Recovering rare earth metals from electronic waste

Contrary to their name, rare earth metals are not particularly scarce, yet they are crucial for the modern economy. These 17 metals are vital raw materials for digitalisation and the energy transition, playing key roles in devices like smartphones, computers, screens, and batteries. They are also essential for the operation of electric motors and wind turbines. Due to Europe’s heavy reliance on imports from China, these materials are deemed critical.

The extraction of rare earth metals poses significant challenges as well. They are always found in compound forms within natural ores, and their similar chemical properties make them difficult to separate. Traditional separation methods are highly chemical- and energy-intensive, involving multiple extraction steps. This makes the process costly, resource-intensive, time-consuming, and extremely detrimental to the environment.

"Rare earth metals are hardly ever recycled in Europe," says Victor Mougel, Professor at the Laboratory of Inorganic Chemistry at ETH Zurich. "There is an urgent need for sustainable and uncomplicated methods for separating and recovering these strategic raw materials from various sources.”

In a recent study published in the journal Nature Communications, the team introduced an unexpectedly straightforward method for efficiently separating and recovering the rare earth metal europium from complex mixtures that include other rare earth metals.

Nature-inspired

Marie Perrin, a doctoral student in Mougel's group and the primary author of the study, explained: "Current separation methods involve hundreds of liquid-liquid extraction steps and lack efficiency, making the recycling of europium impractical." In their research, they demonstrated how a simple inorganic reagent could greatly enhance the separation process. "This enables us to obtain europium in just a few straightforward steps, yielding quantities at least 50 times greater than previous methods," Perrin stated.

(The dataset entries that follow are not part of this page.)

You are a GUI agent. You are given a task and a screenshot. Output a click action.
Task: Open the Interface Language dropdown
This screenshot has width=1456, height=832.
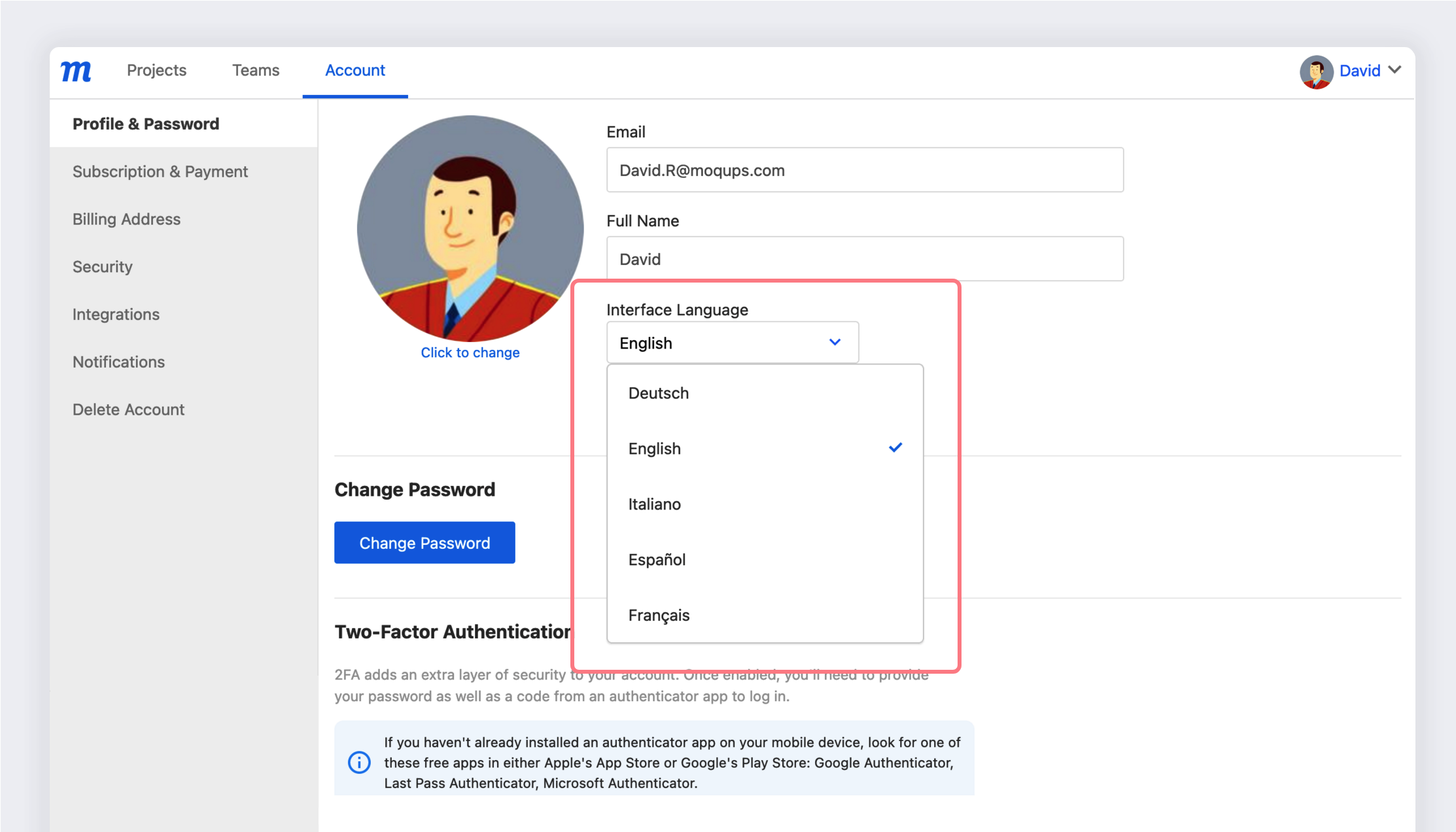(731, 342)
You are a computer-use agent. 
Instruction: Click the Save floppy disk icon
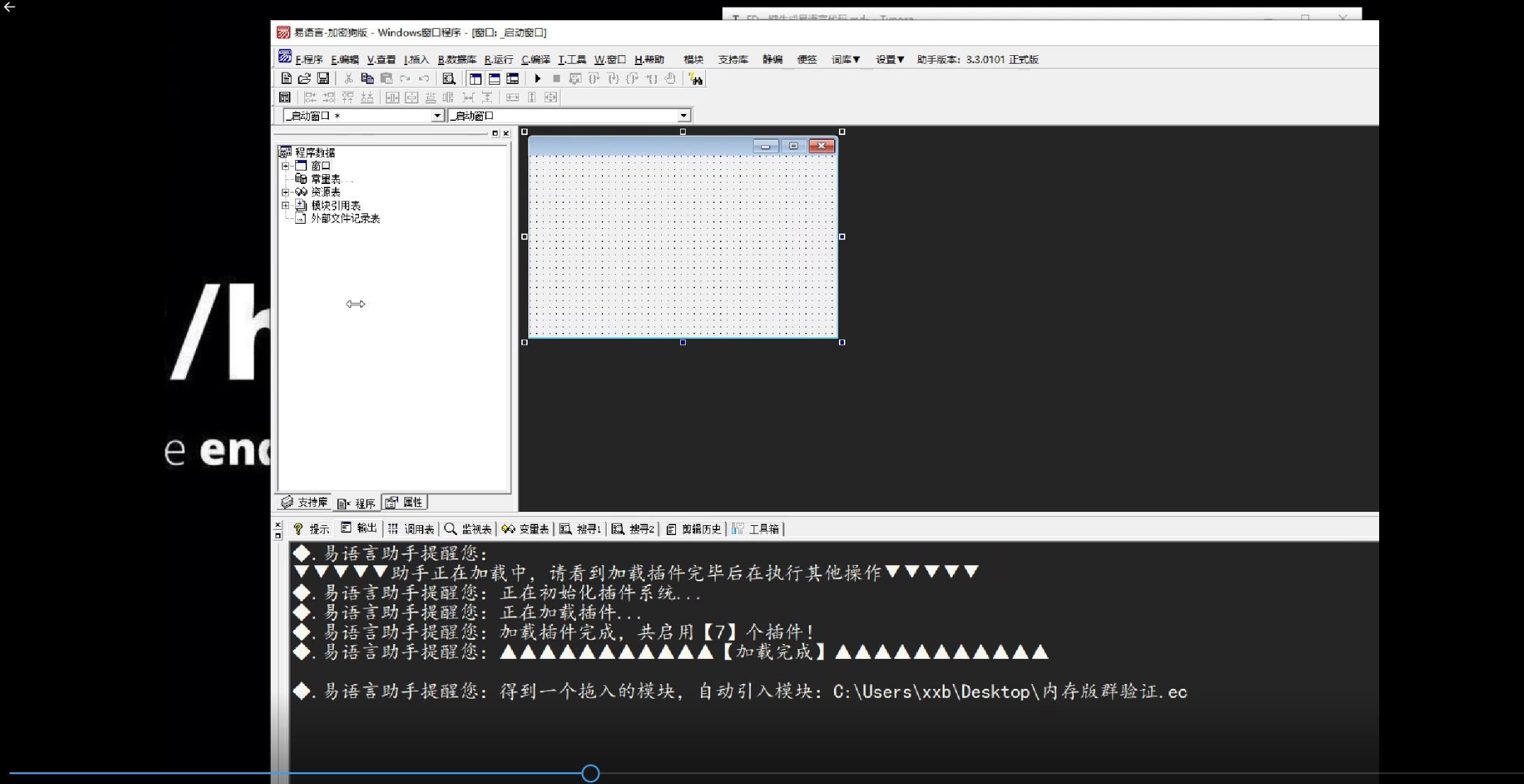(323, 79)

The innovation lies in small inorganic molecules with four sulphur atoms surrounding tungsten or molybdenum, known as tetrathiometallates. Inspired by the protein world, the researchers found that tetrathiometallates, which serve as metal binding sites in natural enzymes and are used as active agents against cancer and copper metabolism disorders, could be repurposed.

For the first time, tetrathiometallates are being utilised as ligands for the separation of rare earth metals. Their unique redox properties allow them to reduce europium to its unusual divalent state, simplifying its separation from other trivalent rare earth metals.

"The principle is so efficient and robust that we can apply it directly to used fluorescent lamps without the usual pre-treatment steps," says Mougel.